** PROBLEM TO SOLVE **
Nothing other than an exact copy of the lines from the one containing "1568x717 pixels. Task: Open the Settings tab" through the last line of the listing below should be written.

------------------------------------------------------------------------

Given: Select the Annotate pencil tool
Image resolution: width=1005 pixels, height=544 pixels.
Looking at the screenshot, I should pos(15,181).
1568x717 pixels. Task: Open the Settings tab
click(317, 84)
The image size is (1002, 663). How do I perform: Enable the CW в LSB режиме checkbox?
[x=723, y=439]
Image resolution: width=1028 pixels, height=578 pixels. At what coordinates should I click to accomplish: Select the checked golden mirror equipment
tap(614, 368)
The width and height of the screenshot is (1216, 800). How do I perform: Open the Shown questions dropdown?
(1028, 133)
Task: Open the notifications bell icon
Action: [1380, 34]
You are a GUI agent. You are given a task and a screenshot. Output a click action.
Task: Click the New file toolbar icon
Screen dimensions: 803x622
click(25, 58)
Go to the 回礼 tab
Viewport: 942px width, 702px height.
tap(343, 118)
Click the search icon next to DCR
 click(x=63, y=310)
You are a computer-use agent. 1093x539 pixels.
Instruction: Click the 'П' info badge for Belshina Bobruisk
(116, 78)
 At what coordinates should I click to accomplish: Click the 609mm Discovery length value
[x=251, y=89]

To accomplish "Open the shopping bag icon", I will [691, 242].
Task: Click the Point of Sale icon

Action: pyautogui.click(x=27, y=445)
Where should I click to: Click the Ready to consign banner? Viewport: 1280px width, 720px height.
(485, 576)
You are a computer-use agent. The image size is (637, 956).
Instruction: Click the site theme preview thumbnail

------------------------------------------------------------------------

** TASK RESULT **
1568x717 pixels. Task: Open the Settings tab
click(317, 84)
The image size is (1002, 663). How do I perform: Enable the CW в LSB режиме checkbox?
[x=723, y=439]
Image resolution: width=1028 pixels, height=578 pixels. At what coordinates should I click to accomplish: Select the checked golden mirror equipment
tap(614, 368)
The width and height of the screenshot is (1216, 800). How do I perform: Open the Shown questions dropdown?
(1028, 133)
Task: Open the notifications bell icon
Action: [1380, 34]
You are a GUI agent. You are given a task and a screenshot. Output a click action.
Task: Click the New file toolbar icon
Screen dimensions: 803x622
click(25, 58)
Go to the 回礼 tab
Viewport: 942px width, 702px height.
tap(343, 118)
Click the search icon next to DCR
 click(x=63, y=310)
You are a computer-use agent. 1093x539 pixels.
Instruction: Click the 'П' info badge for Belshina Bobruisk
(116, 78)
 At what coordinates should I click to accomplish: Click the 609mm Discovery length value
[x=251, y=89]

To accomplish "Open the shopping bag icon", I will [691, 242].
Task: Click the Point of Sale icon

Action: pyautogui.click(x=27, y=445)
Where should I click to: Click the Ready to consign banner? Viewport: 1280px width, 720px height.
(485, 576)
You are a computer-use agent. The image size is (637, 956).
Instruction: Click the site theme preview thumbnail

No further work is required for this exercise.